Había alguien persiguiéndome, tan cerca que podía oír su respiración y sentirla en la nuca. Corría más rápido de lo que había corrido en mi vida. Me ardía el pecho. No dejé de correr, pero me alcanzó; no tenía escapatoria. Era demasiado, no podía seguir con ello.
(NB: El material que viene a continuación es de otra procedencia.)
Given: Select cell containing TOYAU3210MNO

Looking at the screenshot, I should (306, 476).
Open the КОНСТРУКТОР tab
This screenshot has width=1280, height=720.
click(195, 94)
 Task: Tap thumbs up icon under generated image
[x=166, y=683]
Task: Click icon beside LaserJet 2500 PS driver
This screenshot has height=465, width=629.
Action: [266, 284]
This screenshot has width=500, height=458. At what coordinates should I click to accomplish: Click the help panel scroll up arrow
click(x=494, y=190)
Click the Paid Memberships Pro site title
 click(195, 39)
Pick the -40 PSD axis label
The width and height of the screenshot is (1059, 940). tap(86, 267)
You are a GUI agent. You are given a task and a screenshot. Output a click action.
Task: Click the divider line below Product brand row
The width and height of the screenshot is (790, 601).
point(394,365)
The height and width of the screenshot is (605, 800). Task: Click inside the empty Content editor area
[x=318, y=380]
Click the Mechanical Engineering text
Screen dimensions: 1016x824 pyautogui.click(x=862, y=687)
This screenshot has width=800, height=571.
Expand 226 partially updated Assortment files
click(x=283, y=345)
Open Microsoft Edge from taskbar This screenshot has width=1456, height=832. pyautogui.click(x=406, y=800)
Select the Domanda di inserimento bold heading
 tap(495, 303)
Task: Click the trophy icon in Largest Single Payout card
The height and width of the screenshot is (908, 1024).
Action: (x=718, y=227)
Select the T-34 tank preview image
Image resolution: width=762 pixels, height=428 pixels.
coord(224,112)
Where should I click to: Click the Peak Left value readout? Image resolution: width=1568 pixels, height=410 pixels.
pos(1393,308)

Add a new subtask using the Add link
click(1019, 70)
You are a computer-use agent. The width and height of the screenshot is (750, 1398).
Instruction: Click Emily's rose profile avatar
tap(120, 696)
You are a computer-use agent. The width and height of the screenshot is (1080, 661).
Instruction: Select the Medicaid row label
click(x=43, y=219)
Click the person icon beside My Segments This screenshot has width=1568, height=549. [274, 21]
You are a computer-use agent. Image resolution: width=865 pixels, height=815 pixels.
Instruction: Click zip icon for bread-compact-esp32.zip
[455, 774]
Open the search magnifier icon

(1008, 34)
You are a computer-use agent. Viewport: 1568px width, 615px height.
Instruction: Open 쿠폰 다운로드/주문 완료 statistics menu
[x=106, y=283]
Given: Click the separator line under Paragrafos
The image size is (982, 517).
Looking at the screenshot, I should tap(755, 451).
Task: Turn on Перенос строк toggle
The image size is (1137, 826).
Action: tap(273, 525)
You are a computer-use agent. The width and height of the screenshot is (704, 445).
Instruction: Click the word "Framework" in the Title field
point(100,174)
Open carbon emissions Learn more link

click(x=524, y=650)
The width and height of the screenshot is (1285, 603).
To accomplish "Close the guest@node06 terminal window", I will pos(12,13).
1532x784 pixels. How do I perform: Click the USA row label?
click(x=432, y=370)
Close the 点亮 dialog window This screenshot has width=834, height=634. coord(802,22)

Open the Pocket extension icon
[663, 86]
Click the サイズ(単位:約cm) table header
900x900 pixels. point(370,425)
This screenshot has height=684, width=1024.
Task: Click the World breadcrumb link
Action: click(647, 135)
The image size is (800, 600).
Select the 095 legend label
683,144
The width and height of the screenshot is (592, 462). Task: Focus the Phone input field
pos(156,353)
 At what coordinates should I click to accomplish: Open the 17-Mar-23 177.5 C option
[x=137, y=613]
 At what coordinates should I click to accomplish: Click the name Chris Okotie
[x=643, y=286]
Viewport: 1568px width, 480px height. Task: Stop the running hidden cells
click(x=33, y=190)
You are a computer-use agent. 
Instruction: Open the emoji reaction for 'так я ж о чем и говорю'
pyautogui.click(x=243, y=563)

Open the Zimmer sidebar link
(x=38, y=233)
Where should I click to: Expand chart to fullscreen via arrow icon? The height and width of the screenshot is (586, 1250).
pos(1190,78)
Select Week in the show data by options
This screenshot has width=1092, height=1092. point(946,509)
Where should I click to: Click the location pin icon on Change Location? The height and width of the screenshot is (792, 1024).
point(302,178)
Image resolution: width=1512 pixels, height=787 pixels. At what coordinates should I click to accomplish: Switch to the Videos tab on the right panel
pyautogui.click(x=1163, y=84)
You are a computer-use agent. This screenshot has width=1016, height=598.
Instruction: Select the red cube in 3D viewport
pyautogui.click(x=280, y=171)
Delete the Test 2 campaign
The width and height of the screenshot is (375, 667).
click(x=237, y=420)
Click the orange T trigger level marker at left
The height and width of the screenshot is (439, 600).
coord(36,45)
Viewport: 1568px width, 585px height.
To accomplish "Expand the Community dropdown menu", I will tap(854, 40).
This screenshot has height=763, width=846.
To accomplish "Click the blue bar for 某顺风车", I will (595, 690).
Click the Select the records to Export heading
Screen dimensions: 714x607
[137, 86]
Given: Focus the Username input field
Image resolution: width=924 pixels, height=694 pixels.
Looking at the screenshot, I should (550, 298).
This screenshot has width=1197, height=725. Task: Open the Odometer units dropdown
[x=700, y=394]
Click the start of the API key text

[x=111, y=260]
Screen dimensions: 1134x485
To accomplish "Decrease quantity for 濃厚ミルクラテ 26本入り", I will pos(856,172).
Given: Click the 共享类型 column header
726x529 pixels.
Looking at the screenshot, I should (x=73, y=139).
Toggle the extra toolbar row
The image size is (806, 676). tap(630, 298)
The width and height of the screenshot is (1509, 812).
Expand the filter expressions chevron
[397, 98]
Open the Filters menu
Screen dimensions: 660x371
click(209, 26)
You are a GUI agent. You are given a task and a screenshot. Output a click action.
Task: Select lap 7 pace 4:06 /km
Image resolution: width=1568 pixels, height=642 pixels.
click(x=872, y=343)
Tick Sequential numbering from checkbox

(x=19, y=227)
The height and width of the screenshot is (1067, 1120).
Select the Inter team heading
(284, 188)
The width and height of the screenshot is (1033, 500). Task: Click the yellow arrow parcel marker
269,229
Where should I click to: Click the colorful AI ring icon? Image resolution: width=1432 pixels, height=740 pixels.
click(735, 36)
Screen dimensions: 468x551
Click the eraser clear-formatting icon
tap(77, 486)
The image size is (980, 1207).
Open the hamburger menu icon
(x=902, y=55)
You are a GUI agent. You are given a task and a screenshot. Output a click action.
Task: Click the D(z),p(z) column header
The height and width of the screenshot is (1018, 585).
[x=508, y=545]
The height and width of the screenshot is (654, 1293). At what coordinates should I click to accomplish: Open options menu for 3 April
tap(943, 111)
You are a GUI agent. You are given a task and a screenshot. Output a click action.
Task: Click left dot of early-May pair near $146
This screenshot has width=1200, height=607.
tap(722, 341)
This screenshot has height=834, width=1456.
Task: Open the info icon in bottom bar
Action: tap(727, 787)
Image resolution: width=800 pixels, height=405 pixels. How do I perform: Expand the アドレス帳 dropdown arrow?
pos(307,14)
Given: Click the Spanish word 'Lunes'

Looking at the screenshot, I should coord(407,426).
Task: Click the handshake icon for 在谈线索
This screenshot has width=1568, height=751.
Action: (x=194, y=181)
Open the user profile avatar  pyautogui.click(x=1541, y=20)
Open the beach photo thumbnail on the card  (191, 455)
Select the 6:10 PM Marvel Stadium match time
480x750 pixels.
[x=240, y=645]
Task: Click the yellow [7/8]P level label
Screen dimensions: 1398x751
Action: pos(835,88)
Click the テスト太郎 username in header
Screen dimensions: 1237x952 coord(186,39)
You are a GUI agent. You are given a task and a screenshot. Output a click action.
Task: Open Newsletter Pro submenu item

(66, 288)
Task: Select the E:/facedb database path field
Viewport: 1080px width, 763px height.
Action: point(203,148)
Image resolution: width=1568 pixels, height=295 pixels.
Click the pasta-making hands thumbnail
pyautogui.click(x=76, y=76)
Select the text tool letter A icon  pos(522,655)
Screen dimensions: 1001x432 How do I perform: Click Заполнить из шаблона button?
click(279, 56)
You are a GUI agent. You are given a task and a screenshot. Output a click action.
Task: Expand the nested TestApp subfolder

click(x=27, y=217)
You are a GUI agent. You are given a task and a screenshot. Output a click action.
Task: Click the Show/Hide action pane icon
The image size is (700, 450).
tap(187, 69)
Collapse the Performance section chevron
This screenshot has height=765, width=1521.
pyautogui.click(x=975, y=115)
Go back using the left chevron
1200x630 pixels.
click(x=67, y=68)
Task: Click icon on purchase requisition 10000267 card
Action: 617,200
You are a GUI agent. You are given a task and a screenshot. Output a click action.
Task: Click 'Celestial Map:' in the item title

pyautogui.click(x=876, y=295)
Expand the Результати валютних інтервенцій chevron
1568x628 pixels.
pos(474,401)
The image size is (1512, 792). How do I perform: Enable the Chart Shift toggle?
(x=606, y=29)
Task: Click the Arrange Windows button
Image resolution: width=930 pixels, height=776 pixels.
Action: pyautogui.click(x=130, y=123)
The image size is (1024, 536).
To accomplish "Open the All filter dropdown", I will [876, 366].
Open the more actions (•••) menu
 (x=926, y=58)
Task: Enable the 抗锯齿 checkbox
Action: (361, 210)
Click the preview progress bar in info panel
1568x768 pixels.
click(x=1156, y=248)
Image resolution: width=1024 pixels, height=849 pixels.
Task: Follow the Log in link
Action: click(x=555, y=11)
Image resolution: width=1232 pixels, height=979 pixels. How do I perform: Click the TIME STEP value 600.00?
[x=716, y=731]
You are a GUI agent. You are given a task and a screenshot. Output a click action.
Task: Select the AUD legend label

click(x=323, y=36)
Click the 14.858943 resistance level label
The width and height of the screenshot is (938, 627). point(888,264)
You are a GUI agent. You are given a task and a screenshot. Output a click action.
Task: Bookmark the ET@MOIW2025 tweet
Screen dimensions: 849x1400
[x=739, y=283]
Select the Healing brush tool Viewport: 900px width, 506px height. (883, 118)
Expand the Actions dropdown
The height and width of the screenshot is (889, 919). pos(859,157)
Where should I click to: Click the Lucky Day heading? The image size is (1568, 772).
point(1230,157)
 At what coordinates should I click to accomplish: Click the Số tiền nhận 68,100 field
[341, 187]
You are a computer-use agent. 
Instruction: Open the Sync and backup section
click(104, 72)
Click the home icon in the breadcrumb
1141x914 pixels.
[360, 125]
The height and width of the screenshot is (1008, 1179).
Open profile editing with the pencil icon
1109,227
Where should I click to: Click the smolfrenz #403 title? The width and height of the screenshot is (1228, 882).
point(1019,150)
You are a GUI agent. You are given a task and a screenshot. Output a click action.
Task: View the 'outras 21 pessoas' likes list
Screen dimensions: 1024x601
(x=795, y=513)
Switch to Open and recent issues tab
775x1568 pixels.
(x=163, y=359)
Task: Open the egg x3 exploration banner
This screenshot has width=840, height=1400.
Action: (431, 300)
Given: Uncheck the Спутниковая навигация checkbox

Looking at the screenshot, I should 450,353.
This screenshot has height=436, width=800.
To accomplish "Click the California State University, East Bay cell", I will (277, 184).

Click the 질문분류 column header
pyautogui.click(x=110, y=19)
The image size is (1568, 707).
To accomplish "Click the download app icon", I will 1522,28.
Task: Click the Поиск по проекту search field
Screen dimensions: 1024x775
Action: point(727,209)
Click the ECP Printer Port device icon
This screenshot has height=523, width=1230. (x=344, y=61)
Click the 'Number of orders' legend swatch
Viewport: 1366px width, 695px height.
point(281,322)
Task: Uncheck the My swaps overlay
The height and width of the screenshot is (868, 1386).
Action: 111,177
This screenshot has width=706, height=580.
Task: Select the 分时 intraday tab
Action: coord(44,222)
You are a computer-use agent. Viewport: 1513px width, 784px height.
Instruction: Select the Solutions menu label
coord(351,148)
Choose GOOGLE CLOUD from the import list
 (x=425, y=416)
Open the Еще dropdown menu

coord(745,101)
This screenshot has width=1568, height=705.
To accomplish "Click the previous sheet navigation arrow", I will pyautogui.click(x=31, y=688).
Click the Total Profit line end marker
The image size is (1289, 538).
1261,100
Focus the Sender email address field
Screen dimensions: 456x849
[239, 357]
Luché para volver a la superficie; abrí poco a poco los ojos para ver la luz grisácea del amanecer e intenté reconocer lo que me rodeaba.

Sólo había sido un sueño, pero el ruido seguía allí. Había alguien a mi lado; podía oírlo respirar. ¿Spider? Durante un segundo creí que estaba a mi lado otra vez. Dios. Rodé sobre mí lentamente. Había una sombra oscura casi encima de mí, alguna clase de animal olisqueando por allí. ¿Vacas? Creía que estaban en el otro campo. Pero no, no era un vaca, era un perro; uno grande y negro que tenía la nariz metida en mi mochila.

Me quedé helada. Puede que Ray fuera una oveja con piel de lobo, pero yo seguía sin confiar mucho en los perros y éste era grande, alto y delgado, con músculos marcados en los hombros y las patas traseras.

De repente sonó otro ruido: la voz de una mujer.

—¡Sparky! ¡Ven aquí! ¡Ven aquí ahora! —Vi cómo movía la oreja. La había oído, pero lo que quedaba del pan que me había dado Britney era más interesante. La propietaria de la voz apareció por un recodo: botas de goma, abrigo peludo y una bufanda. Cuando nos vio, echó a correr.

—¡Mierda! ¡Sparky, ven aquí! —El perro levantó la cabeza y volvió a hundirla. Se le acababa el tiempo. Era su última oportunidad de dar otro bocado. La mujer agarró con los dedos el collar y lo apartó de un tirón.

—Lo siento, lo siento mucho. Es por la comida. Siempre está buscando comida en cualquier parte. Vaya, se ha comido tu comida. Lo siento mucho. —Su voz era cursi y sonaba preocupada.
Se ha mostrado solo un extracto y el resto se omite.